## Task statement
Only a number is expected in reply: the count of lines below where the word "agent" occurs.
--- Information supplied Enclosed Below ---
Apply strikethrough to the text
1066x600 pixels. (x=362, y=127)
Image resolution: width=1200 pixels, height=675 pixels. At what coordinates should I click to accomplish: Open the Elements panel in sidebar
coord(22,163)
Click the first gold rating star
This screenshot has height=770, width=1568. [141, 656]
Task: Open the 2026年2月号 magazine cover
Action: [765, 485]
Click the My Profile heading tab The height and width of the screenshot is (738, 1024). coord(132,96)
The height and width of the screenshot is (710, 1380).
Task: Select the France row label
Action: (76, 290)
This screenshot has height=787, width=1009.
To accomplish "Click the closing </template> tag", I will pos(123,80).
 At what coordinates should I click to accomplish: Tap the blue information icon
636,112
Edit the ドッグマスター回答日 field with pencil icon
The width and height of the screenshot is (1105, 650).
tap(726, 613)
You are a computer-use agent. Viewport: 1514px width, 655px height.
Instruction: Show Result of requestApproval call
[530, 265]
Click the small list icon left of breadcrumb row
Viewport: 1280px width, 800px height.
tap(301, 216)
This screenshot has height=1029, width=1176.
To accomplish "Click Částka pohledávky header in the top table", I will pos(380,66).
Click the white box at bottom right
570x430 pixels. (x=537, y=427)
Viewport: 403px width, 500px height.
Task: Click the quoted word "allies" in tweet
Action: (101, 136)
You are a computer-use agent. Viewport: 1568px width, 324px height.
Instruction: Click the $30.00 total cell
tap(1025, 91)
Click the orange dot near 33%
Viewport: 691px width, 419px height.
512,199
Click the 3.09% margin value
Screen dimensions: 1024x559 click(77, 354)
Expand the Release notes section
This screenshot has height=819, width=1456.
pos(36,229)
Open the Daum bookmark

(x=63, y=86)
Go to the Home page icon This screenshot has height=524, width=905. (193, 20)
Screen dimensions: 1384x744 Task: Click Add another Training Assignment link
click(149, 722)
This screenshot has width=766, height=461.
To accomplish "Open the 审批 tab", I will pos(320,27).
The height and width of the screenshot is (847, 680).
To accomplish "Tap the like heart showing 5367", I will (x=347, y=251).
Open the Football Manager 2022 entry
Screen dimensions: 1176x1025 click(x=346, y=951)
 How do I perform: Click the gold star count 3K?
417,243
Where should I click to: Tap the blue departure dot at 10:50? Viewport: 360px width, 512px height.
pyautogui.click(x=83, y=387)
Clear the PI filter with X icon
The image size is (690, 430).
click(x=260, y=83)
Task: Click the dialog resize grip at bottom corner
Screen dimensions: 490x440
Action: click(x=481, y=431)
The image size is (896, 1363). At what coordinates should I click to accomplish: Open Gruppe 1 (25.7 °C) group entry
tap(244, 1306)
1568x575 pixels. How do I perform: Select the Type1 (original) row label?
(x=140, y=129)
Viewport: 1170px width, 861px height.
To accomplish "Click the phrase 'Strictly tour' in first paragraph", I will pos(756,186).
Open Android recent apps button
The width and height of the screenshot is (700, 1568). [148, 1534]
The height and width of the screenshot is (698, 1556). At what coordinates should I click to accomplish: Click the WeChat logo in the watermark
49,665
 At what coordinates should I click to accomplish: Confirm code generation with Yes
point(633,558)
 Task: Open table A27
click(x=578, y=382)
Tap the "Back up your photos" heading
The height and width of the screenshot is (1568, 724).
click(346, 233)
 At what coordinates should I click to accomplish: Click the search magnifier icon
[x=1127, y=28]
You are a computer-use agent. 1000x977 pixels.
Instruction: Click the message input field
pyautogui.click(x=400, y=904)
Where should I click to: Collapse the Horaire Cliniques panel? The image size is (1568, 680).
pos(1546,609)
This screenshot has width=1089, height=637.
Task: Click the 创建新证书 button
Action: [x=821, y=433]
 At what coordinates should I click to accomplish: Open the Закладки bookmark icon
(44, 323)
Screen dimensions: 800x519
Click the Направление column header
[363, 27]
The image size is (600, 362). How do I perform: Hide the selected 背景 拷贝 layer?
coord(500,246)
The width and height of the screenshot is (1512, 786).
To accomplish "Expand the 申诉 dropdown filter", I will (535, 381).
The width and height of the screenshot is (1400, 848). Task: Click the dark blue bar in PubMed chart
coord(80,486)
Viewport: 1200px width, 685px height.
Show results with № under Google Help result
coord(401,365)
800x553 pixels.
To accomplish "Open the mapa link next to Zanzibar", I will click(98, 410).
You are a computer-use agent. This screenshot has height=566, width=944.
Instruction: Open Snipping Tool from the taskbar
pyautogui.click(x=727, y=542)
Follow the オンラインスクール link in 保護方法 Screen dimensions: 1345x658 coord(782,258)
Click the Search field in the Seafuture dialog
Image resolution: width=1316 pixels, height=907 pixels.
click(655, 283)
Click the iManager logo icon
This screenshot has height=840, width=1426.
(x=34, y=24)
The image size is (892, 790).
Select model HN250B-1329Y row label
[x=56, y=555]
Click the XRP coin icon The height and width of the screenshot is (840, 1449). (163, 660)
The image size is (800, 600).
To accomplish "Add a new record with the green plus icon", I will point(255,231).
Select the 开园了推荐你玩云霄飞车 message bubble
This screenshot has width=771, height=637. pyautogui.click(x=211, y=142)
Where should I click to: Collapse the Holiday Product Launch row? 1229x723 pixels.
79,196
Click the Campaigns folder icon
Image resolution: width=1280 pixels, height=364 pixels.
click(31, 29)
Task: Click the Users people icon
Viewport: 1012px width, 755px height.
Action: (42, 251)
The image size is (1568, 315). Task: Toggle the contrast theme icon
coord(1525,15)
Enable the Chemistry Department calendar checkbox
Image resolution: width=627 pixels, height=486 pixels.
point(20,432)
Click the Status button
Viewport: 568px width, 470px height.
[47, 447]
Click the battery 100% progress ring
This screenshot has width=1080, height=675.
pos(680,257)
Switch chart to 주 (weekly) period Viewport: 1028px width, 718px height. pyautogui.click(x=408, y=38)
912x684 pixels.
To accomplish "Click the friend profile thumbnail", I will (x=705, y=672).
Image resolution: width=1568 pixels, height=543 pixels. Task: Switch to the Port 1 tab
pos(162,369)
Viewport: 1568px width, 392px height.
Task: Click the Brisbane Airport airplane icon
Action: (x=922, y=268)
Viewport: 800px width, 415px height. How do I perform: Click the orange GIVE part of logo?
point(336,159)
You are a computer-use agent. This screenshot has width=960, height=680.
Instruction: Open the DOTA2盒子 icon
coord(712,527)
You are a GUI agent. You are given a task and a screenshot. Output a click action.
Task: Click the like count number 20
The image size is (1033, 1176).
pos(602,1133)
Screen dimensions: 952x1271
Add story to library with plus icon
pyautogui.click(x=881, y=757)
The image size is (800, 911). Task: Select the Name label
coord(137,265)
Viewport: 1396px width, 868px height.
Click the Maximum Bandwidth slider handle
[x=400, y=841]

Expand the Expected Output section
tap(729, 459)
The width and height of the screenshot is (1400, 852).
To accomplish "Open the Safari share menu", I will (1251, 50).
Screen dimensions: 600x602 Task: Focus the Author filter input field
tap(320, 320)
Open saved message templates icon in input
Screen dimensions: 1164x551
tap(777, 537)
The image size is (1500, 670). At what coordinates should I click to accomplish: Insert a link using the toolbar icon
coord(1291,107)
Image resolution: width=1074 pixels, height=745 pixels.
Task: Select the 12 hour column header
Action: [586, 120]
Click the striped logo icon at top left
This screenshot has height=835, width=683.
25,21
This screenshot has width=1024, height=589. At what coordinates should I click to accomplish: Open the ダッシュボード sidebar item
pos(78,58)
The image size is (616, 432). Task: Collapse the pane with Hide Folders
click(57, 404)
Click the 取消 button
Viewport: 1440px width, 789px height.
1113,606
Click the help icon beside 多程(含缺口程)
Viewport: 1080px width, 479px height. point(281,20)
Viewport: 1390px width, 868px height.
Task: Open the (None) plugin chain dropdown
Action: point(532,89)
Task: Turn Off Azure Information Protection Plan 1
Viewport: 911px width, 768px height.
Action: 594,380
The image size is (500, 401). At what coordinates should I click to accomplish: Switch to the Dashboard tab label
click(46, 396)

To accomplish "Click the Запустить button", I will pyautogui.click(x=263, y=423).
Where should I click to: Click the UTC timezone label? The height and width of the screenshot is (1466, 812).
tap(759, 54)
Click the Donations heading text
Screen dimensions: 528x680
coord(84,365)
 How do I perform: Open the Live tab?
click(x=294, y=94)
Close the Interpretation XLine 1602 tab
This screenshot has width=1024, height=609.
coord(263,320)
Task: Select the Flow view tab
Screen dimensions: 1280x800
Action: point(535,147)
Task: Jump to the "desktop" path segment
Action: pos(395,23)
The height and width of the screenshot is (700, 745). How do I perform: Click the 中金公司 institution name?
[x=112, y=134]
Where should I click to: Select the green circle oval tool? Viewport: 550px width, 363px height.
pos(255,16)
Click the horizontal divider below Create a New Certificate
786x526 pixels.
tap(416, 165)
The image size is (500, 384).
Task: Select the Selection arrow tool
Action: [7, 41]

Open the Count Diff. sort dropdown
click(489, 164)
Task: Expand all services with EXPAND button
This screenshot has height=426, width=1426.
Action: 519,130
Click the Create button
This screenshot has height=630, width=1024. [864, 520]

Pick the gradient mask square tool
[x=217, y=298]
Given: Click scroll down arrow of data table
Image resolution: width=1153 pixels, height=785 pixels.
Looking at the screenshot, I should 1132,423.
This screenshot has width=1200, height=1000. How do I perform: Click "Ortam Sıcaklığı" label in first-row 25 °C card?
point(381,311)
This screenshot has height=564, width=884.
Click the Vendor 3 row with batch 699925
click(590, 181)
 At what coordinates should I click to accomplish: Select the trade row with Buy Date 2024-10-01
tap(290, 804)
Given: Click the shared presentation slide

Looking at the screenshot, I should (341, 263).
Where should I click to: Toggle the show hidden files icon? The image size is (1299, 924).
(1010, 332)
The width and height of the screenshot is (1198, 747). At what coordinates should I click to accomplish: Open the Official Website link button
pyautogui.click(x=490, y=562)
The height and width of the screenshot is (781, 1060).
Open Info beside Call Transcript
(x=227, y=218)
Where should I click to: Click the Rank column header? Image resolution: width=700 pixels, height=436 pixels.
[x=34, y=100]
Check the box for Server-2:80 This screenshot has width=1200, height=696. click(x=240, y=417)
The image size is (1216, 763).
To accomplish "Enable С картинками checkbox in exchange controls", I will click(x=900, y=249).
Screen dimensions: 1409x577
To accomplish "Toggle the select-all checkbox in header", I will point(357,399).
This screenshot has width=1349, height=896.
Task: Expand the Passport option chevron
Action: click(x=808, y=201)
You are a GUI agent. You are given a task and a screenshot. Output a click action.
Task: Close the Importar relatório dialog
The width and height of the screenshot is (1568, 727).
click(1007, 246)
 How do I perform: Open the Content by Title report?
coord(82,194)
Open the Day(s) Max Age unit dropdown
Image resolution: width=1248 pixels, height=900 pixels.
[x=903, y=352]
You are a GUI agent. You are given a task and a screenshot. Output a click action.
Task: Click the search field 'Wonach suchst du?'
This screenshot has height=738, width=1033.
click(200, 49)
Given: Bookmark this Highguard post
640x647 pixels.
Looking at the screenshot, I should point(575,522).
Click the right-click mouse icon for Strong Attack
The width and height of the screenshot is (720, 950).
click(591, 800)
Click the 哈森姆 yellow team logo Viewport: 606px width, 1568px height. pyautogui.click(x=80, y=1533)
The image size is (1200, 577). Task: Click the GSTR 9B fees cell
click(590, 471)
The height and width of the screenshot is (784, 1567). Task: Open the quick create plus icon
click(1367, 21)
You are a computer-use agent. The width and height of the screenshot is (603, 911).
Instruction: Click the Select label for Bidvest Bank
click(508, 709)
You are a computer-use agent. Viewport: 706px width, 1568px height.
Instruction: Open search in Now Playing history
--- End of Enclosed Information supplied ---
## Solution to this exercise
10